De meeste maskers oftewel overtuigingen ontstaan in onze jeugd. Misschien is er toen je nog een kind was een keer tegen je gezegd dat je niet deugde, kreeg je het gevoel dat jij ’anders’ was dan je omgeving, voelde je je ergens onwelkom of heb je als kind gevoeld dat er niet wérkelijk geluisterd werd naar jouw behoeftes. Het gevolg is dat je het diep van binnen hebt geregistreerd en er daardoor onbewust een overtuiging is ontstaan. Bv de overtuiging jezelf zo onzichtbaar mogelijk te maken omdat er toch niet naar je geluisterd werd. Je zette als het ware een masker op, zowel naar de buitenwereld als naar jezelf om de teleurstelling toch vooral maar niet te hoeven voelen.
Deze onbewuste overlevingsstrategieën en maskers blijven de meesten gebruiken, ook wanneer ze volwassen zijn.
Zo verdring je je wérkelijke behoeftes en ontstaan er een aantal pijnlijk lege plekken in je ziel.

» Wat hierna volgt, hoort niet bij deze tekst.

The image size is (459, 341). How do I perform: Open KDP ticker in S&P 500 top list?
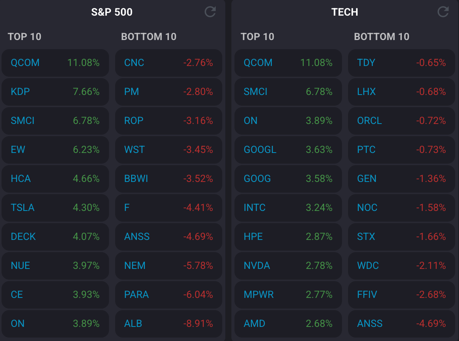coord(21,92)

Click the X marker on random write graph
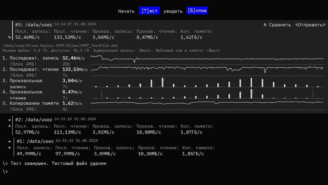pos(163,80)
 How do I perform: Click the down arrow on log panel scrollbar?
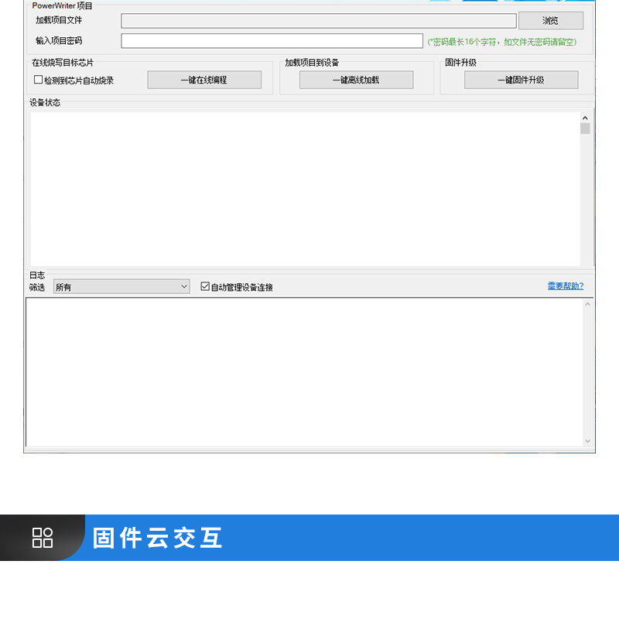tap(587, 440)
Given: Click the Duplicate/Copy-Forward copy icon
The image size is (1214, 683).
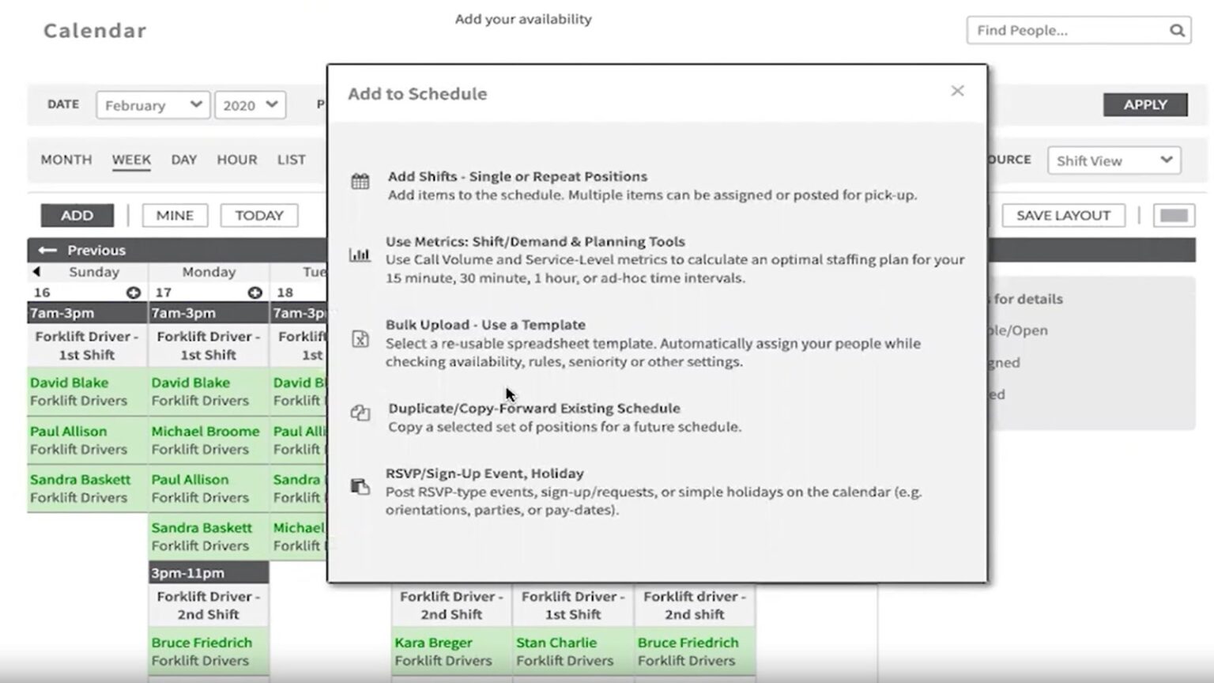Looking at the screenshot, I should pyautogui.click(x=360, y=413).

‘Als klein jongetje wilde ik zo graag dat mijn moeder mij zag. Met een prachtige tekening kwam ik terug van de kleuterklas en ik wilde al haar aandacht voor mijn creatie. Ze liep in volle pas naar de kelder op weg naar de weckpotten. Met haar rug naar me toe zei ze: “Wat heb je dat mooi gedaan!” Ik geloofde haar niet; ze kon me immers niet zien. “Moeders hebben ogen in hun rug”, zei ze geruststellend. Het voelde als onwaar. Ze had me niet gezien. En dat wist ik. Na al die jaren kan ik nog voelen hoe gekwetst ik was.’
(uit het boek ‘de Maskermaker, systemisch werk en karakterstructuren’)
Nu is het jongetje uit het bovenstaand verhaal waarschijnlijk inmiddels volwassen en hij weet nog waar hij als klein kind in gekwetst is. Waar zijn behoefte in werd ontkent. Deze zelfkennis helpt hem te herkennen wanneer zo’n situatie zich weer voordoet en hij kan er zo goed mogelijk voor zorgen dat zijn behoefte in zijn volwassen leven wél wordt vervuld. Maar meestal slaan we zo’n gebeurtenis en het daaruit voortkomende beschermingsmechanisme / masker op in ons onbewuste. Diep weg gestopt… Dan kan het zo maar gebeuren dat je in je volwassen leven uiterst gevoelig wordt wanneer zo’n diep weggestopte behoefte wordt geraakt. Kun je enorm reageren op een schijnbaar kleine gebeurtenis en begrijp je zelf niet eens wat maakt dat je daar zo gevoelig op reageert.
Wanneer je vaak dezelfde keuzes maakt en daardoor andere mogelijkheden wegschrapt (bv ik mag nooit eerst voor mezelf zorgen) ontstaat er als het ware een opeenstapeling van ’tekorten’. Dat blijft wroeten in je onbewuste.
Hoe beter jij jouw ’tekorten’ leert kennen, daar aan werkt en oplost, hoe meer rust je zult ervaren.
Een prachtig boek om hier meer over te lezen is ‘Het projectiemechanisme’ van Karen M. Hamaker-Zondag.